17 octobre 2023 - 07:52
Si loin, si proche
Par: Deux Rives

Maire de Massueville de 2005 à 2021, Denis Marion commente l'actualité en tant que chroniqueur au journal Les 2 Rives depuis décembre 2021. Photo Simon Ménard

En mettant les pieds à Jérusalem, en 1986, je savais que j’arrivais dans une ville au cœur d’un des grands conflits qui meublent l’actualité internationale depuis des décennies. J’y ai vécu trois ans, étudiant à l’Université Hébraïque de Jérusalem, apprenant l’hébreu jusqu’à le parler couramment à l’époque, me passionnant pour mes études de sciences politiques. Cette expérience ne fait pas de moi un spécialiste du Moyen-Orient. Sachez-le avant de poursuivre la lecture de ce texte que j’ai hésité à écrire.

Je n’ai été qu’un témoin anonyme, étranger et de passage d’une histoire complexe impossible à expliquer en quelques mots, maintenant traversée par l’horreur. Je suis bouleversé par les actes de barbarie perpétrés par l’organisation islamiste Hamas. Oui, bouleversé, indigné et tellement triste aussi devant tant d’inhumanité chez ces assassins. De telles exactions sont donc encore possibles aujourd’hui?

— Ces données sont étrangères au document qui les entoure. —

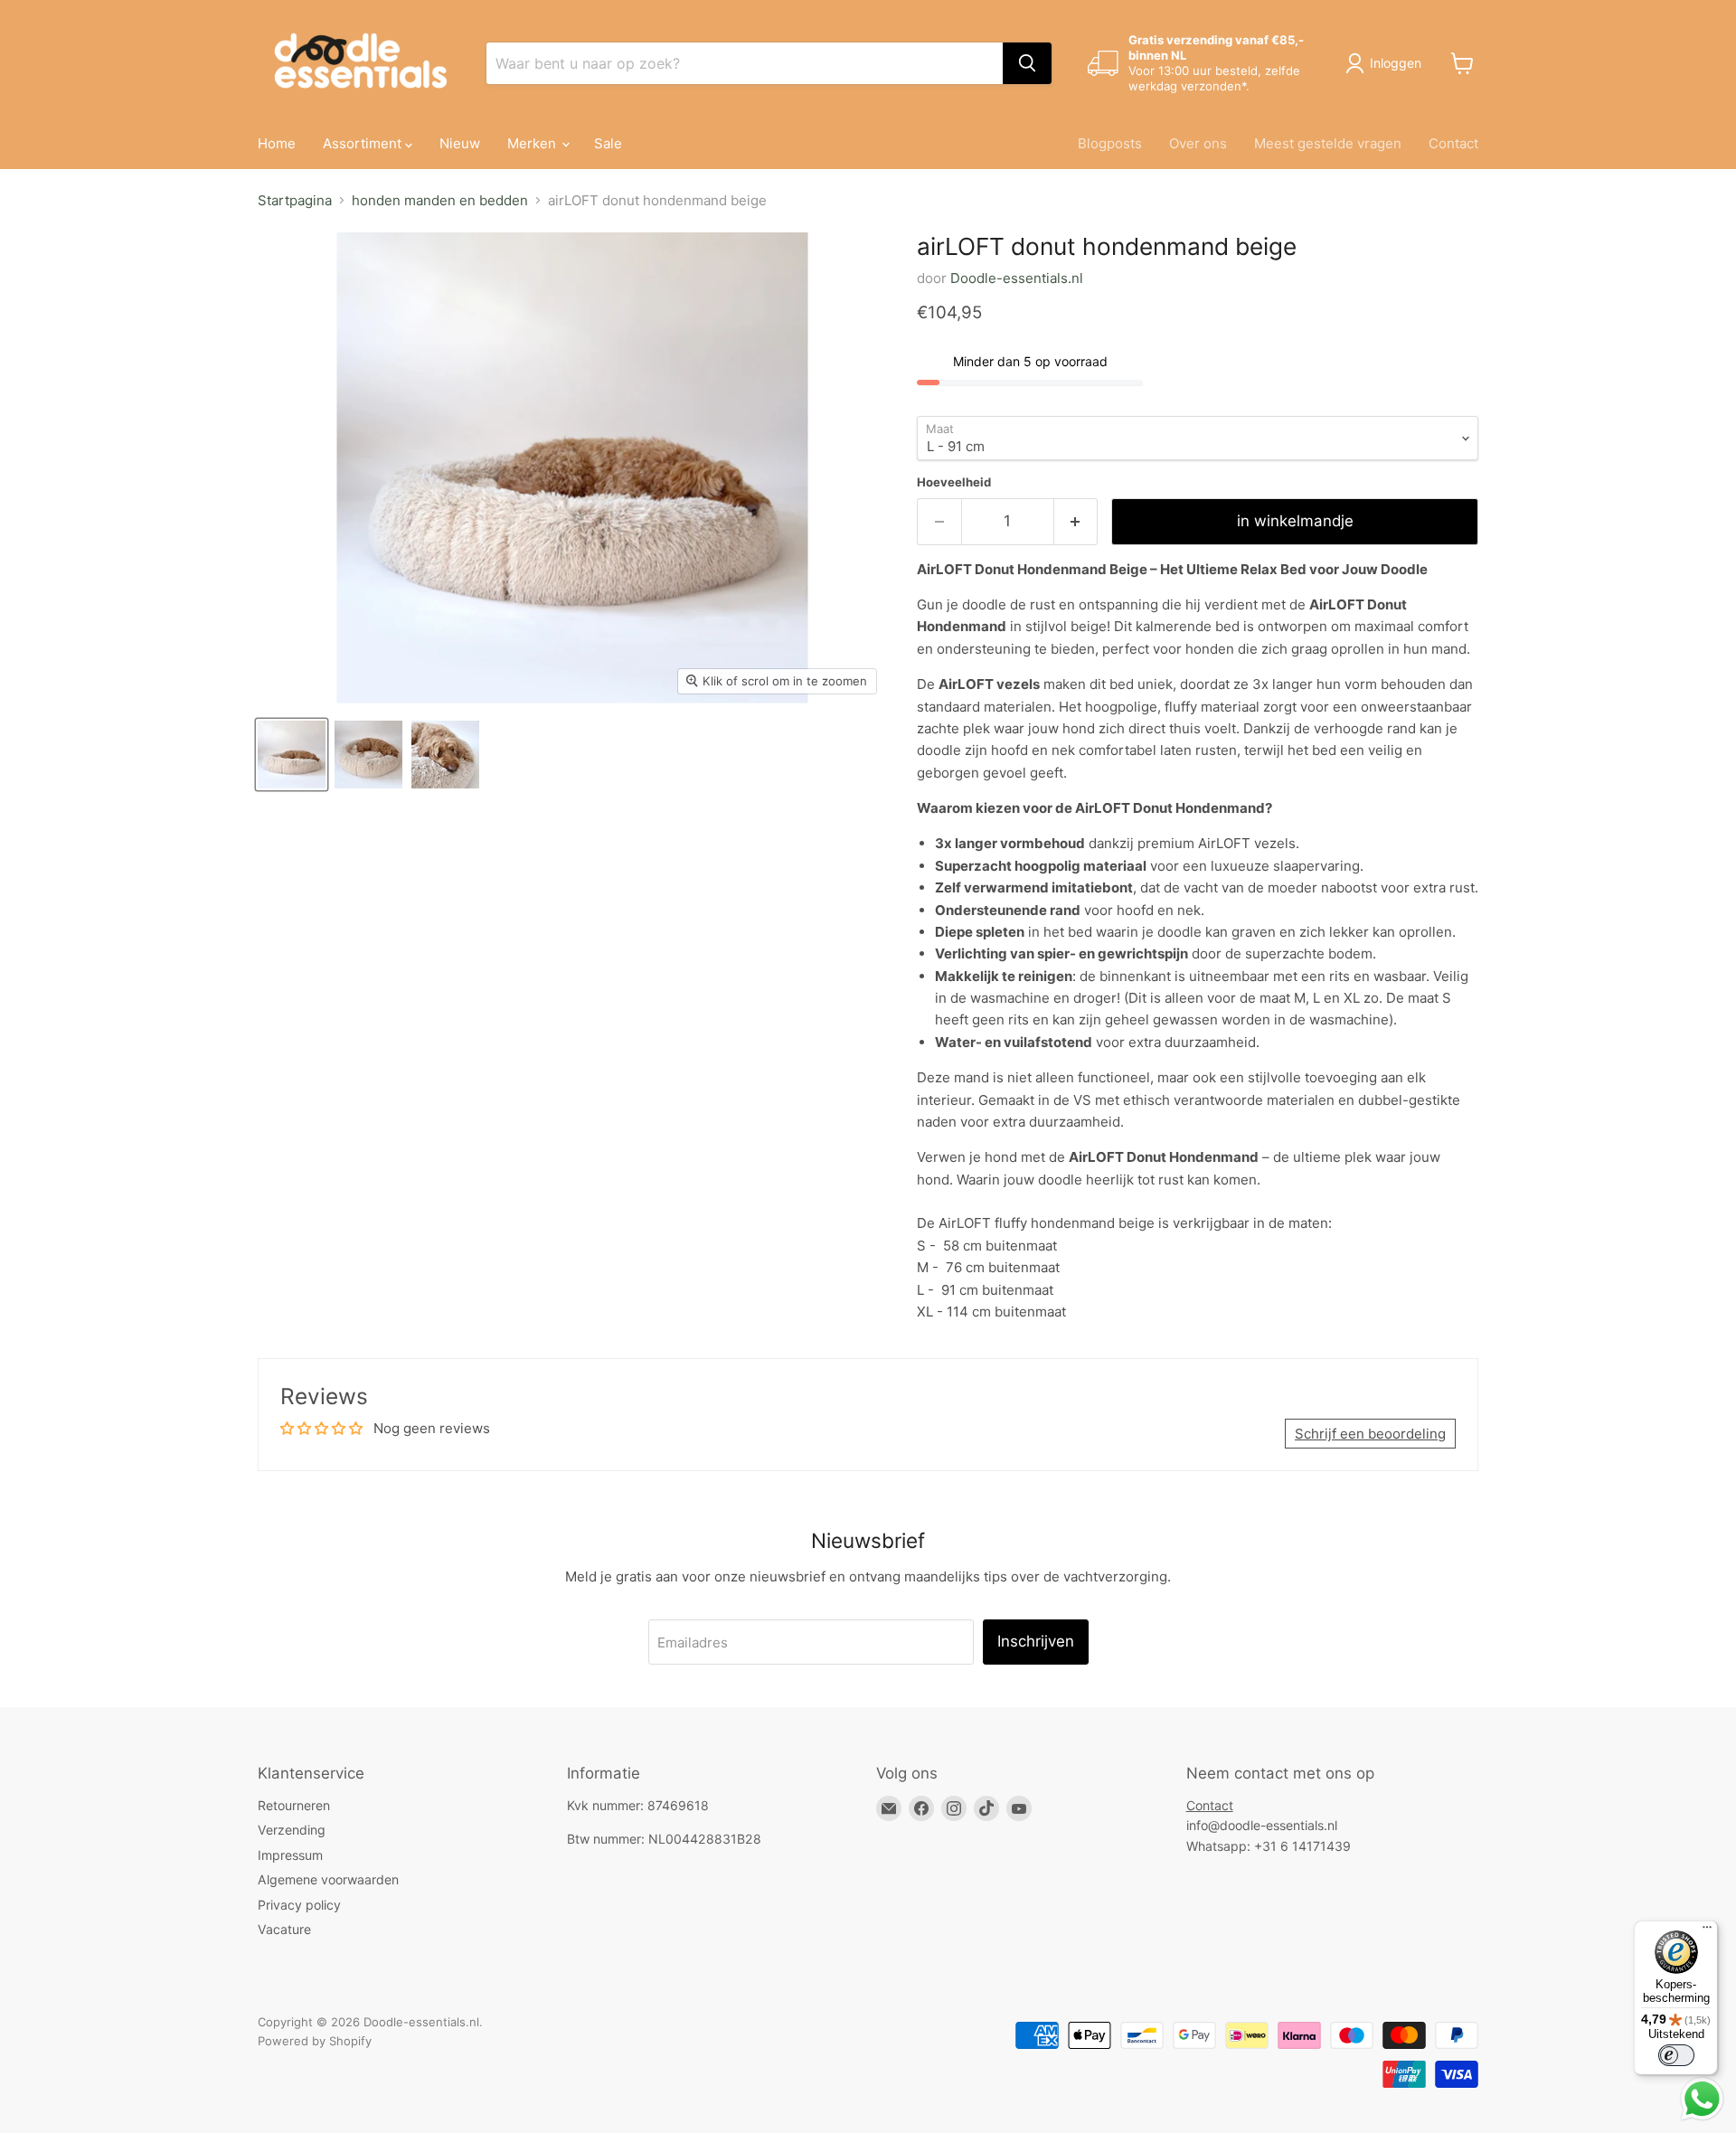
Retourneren (294, 1805)
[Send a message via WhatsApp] (1702, 2099)
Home (277, 143)
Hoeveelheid (954, 482)
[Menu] (1707, 1931)
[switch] (1676, 2055)
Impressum (290, 1855)
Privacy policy (299, 1904)
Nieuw (459, 143)
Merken (533, 143)
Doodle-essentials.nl (1016, 278)
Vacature (284, 1929)
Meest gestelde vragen (1327, 143)
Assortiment (364, 143)
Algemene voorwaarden (328, 1879)
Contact (1453, 143)
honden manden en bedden (440, 200)
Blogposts (1110, 143)
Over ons (1198, 143)
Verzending (292, 1829)
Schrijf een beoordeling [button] (1370, 1433)
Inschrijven (1035, 1641)
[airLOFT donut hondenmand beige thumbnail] (291, 754)
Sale (608, 143)
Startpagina (295, 200)
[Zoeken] (1027, 63)
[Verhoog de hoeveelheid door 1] (1076, 521)
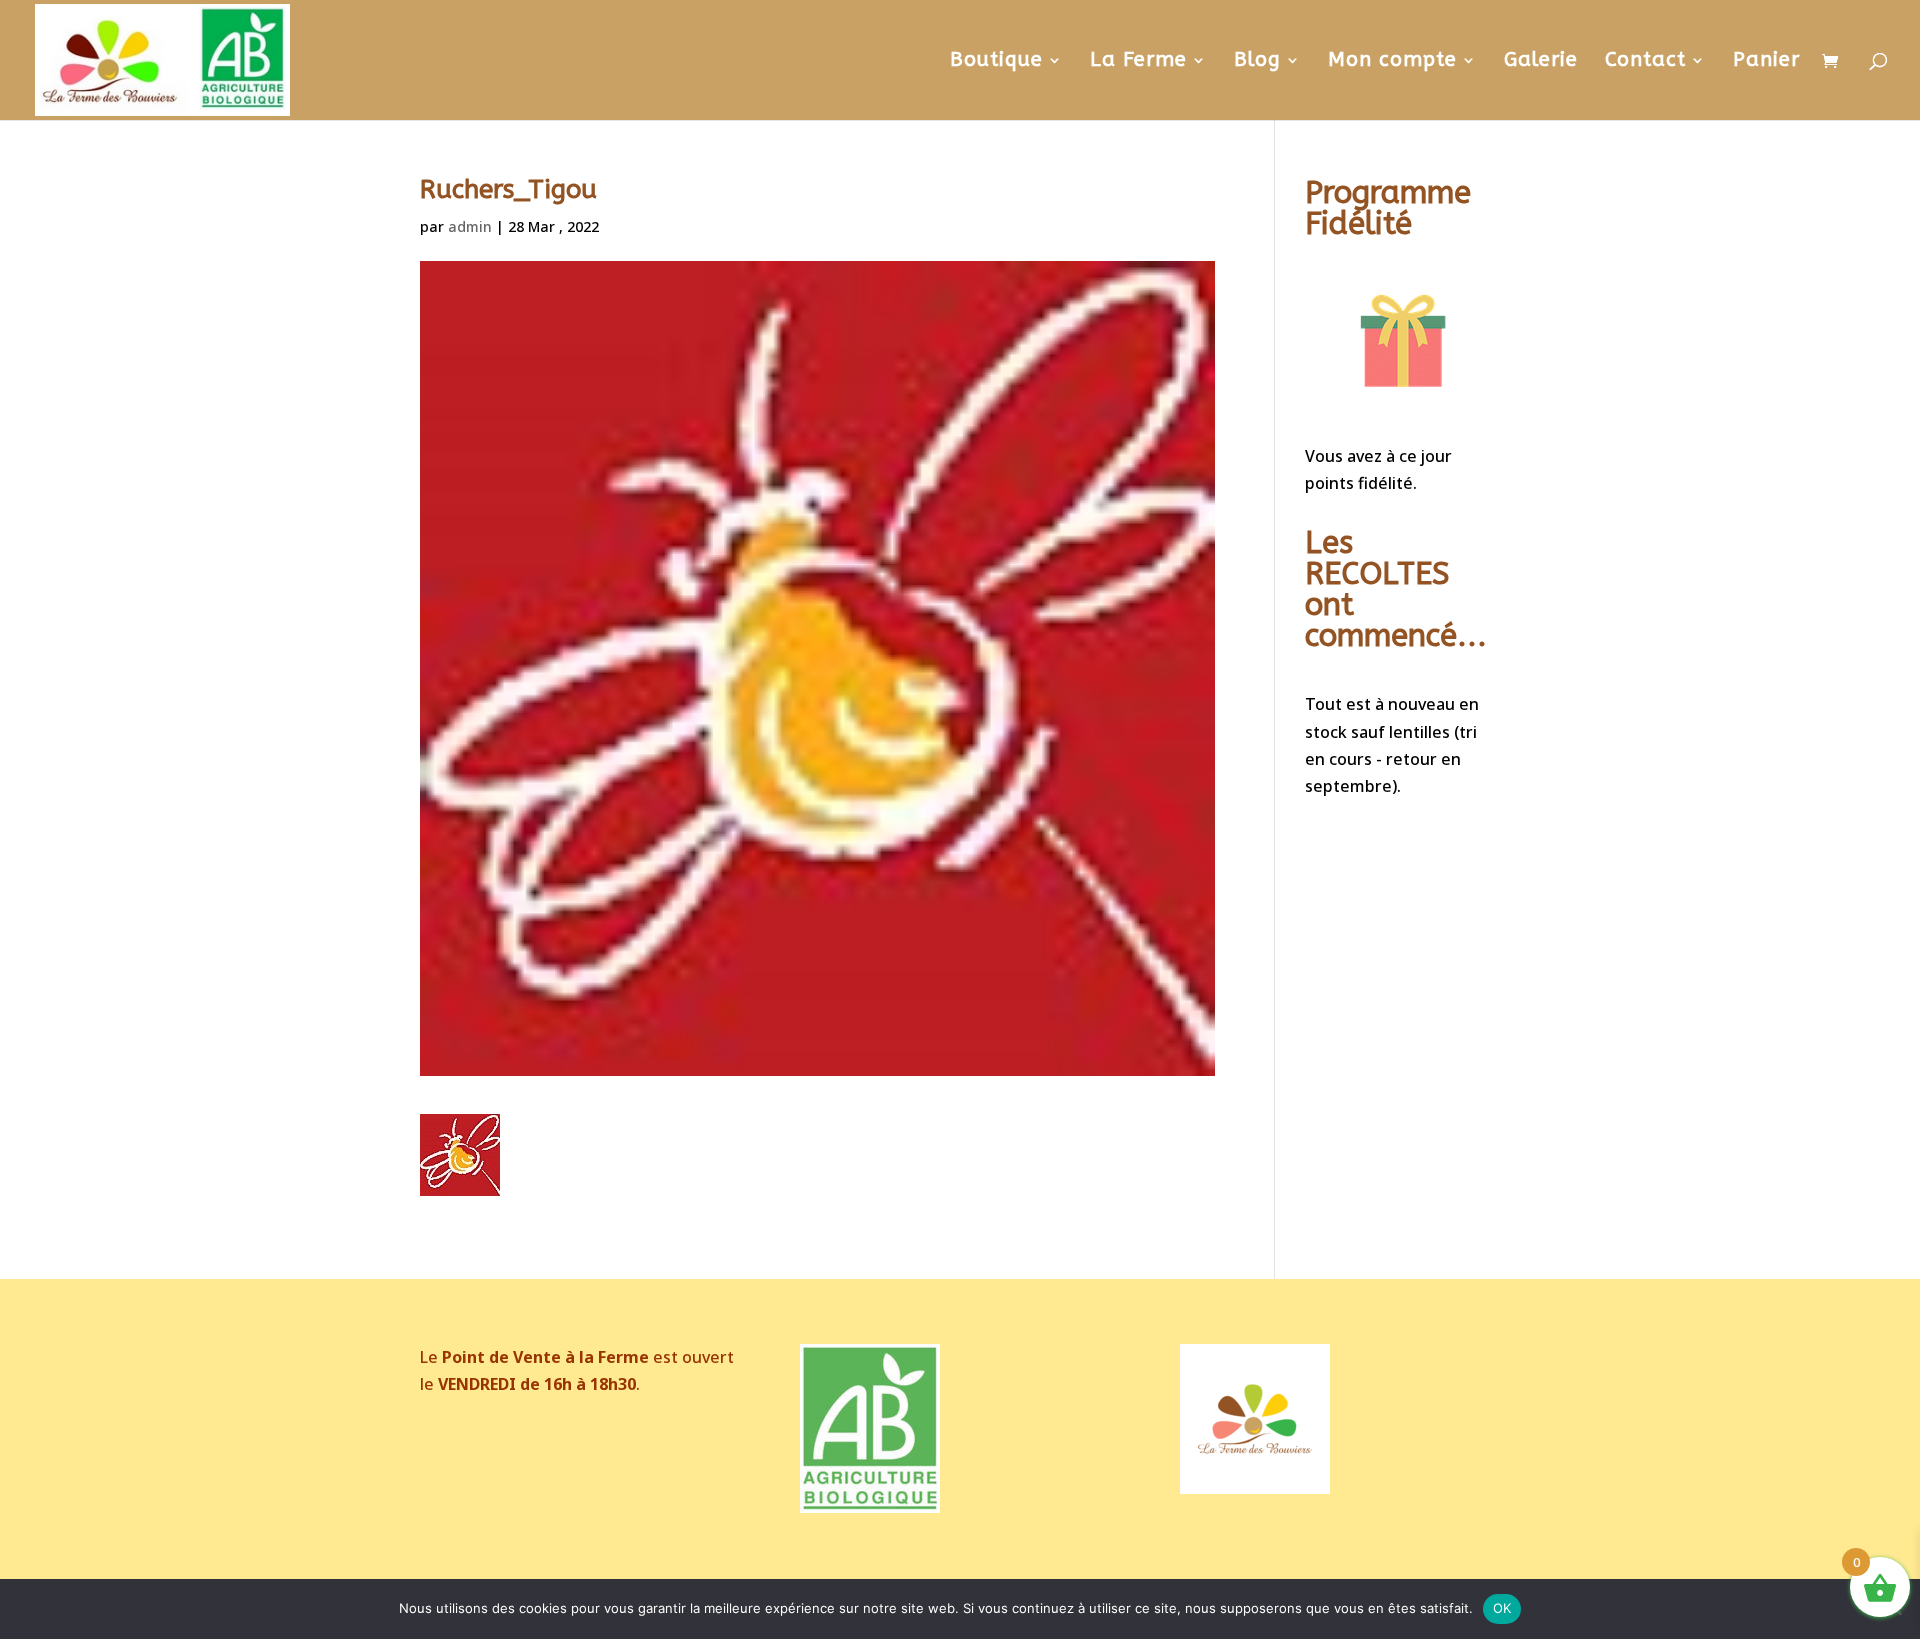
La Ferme (1138, 62)
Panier (1766, 62)
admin (470, 226)
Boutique (996, 62)
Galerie (1541, 62)
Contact (1645, 62)
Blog (1257, 62)
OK (1502, 1608)
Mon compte (1392, 62)
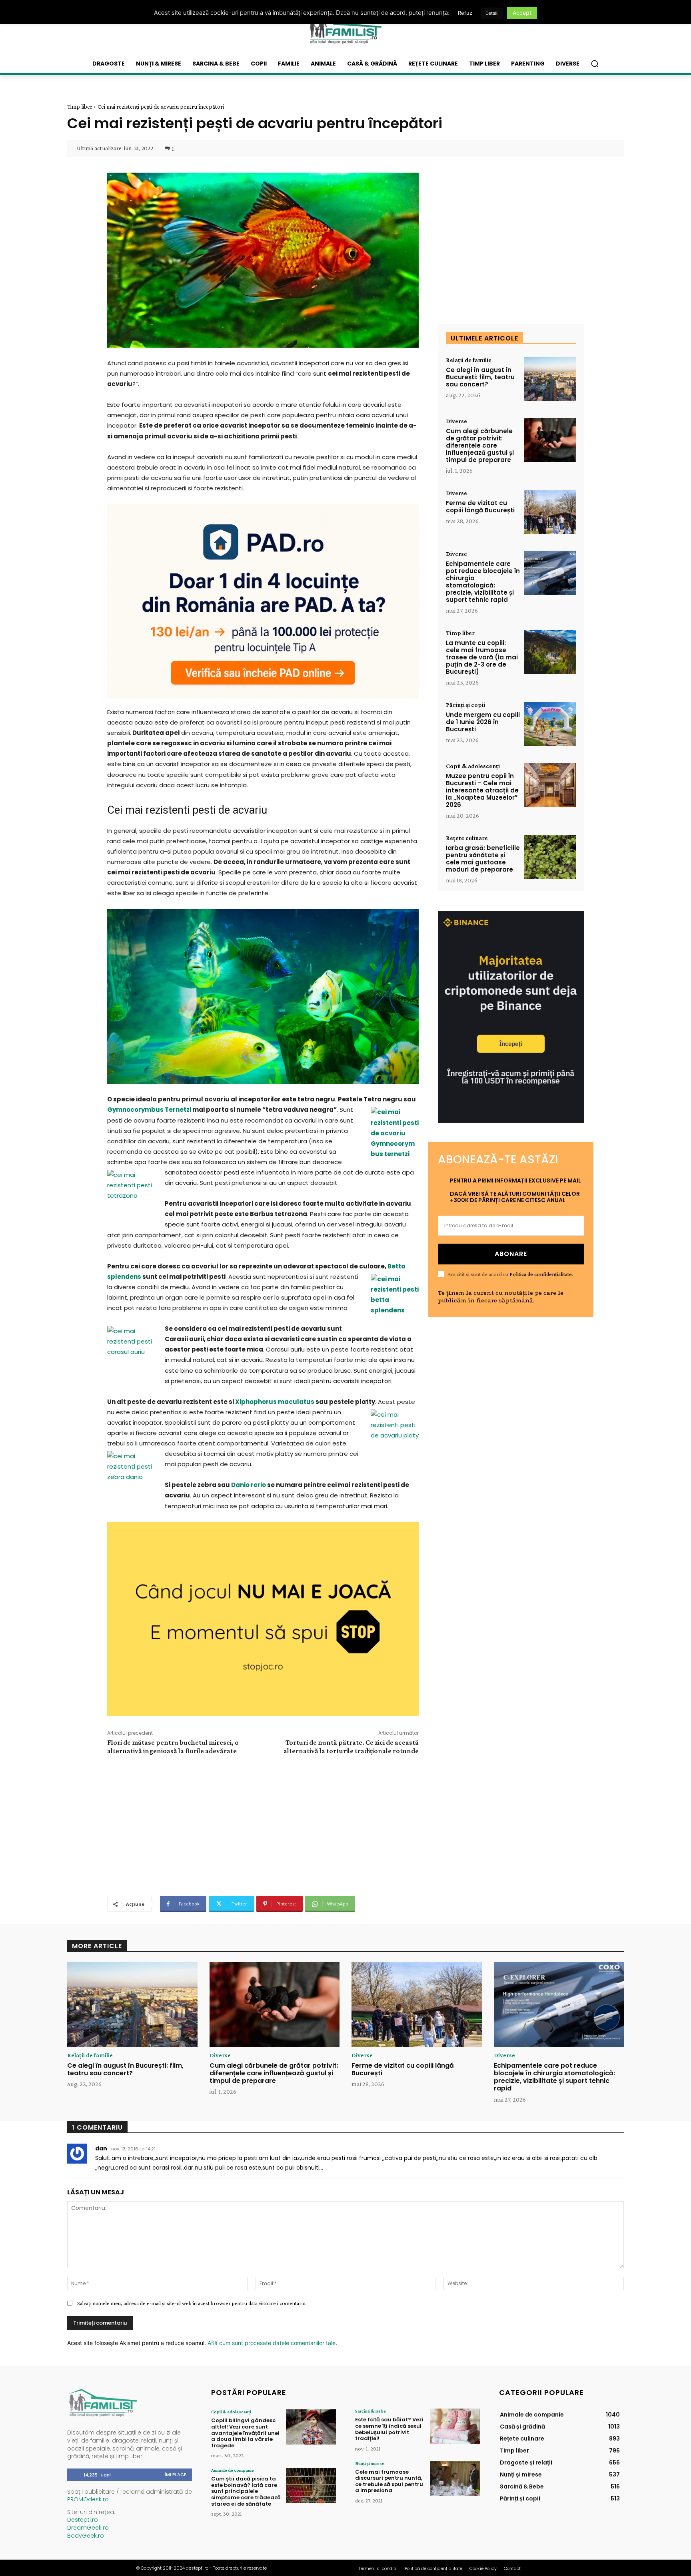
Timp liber (79, 107)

Et je suis aussi choqué par les réactions de certains qui voudraient que je « comprenne » la boucherie au nom des souffrances du peuple palestinien. Rien, absolument rien, ne justifie des crimes contre l’humanité. Ni là-bas, ni en Ukraine, ni au Rwanda, ni au Myanmar.

Avons-nous oublié qu’Israël a été créé en 1948 pour permettre aux Juifs de vivre dans un endroit où ils seraient en sécurité alors que près de six millions des leurs furent exterminés dans les camps nazis durant la Deuxième Guerre mondiale?

Mais on peut, en même temps, souhaiter la création d’un État palestinien, s’indigner que ce ne soit pas encore fait et répéter que des attaques contre les civils palestiniens contreviennent au droit international.

Lorsque j’y étais, il y a près de 40 ans maintenant, j’ai marché avec des dizaines de milliers de personnes dans les rues de Jérusalem et de Tel-Aviv pour dénoncer l’occupation de la Cisjordanie et de la Bande de Gaza. Une occupation qui n’avait pas encore 20 ans et dont les impacts sur la société israélienne et sur les Palestiniens divisaient profondément le pays.

« C’est avec ses ennemis qu’on fait la paix, pas avec ses amis », disait Yitzhak Rabin. Cet ancien général de l’armée israélienne, premier ministre de 1992 à 1995, pilotera pour son pays les négociations qui mèneront aux Accords d’Oslo en 1993. Yasser Arafat, leader historique de l’Organisation pour la Libération de la Palestine (OLP) en sera le porteur du côté palestinien. Ces accords, largement soutenus par la communauté internationale, prévoyaient une période de transition maximale de cinq ans avant le règlement définitif. La poignée de main entre Rabin et Arafat, historique, permettait de croire à une solution pacifique pour toute la région et un meilleur avenir, en sécurité, pour Israéliens et Palestiniens.

Itzhak Rabin a été assassiné en 1995, tiré dans le dos par un extrémiste religieux israélien lors d’une manifestation pour la paix à Tel-Aviv. Sans lui, le processus de paix a déraillé.

J’étais dans la petite salle un jour où Rabin est venu s’adresser à une quinzaine d’étudiants de l’université où j’étudiais. J’ai aussi entendu Hanan Achrawi, leader palestinienne, militante pour la paix, plus tard ministre de l’Autorité palestinienne. Des gens pragmatiques pour qui la paix était le préalable difficile, mais obligatoire pour le bien-être de leurs peuples.

J’ai trop de souvenirs de cette région du monde et des gens que j’y ai côtoyés, pour ne pas être profondément touché par la situation actuelle. Il est encore question de vies et de morts et c’est désespérant.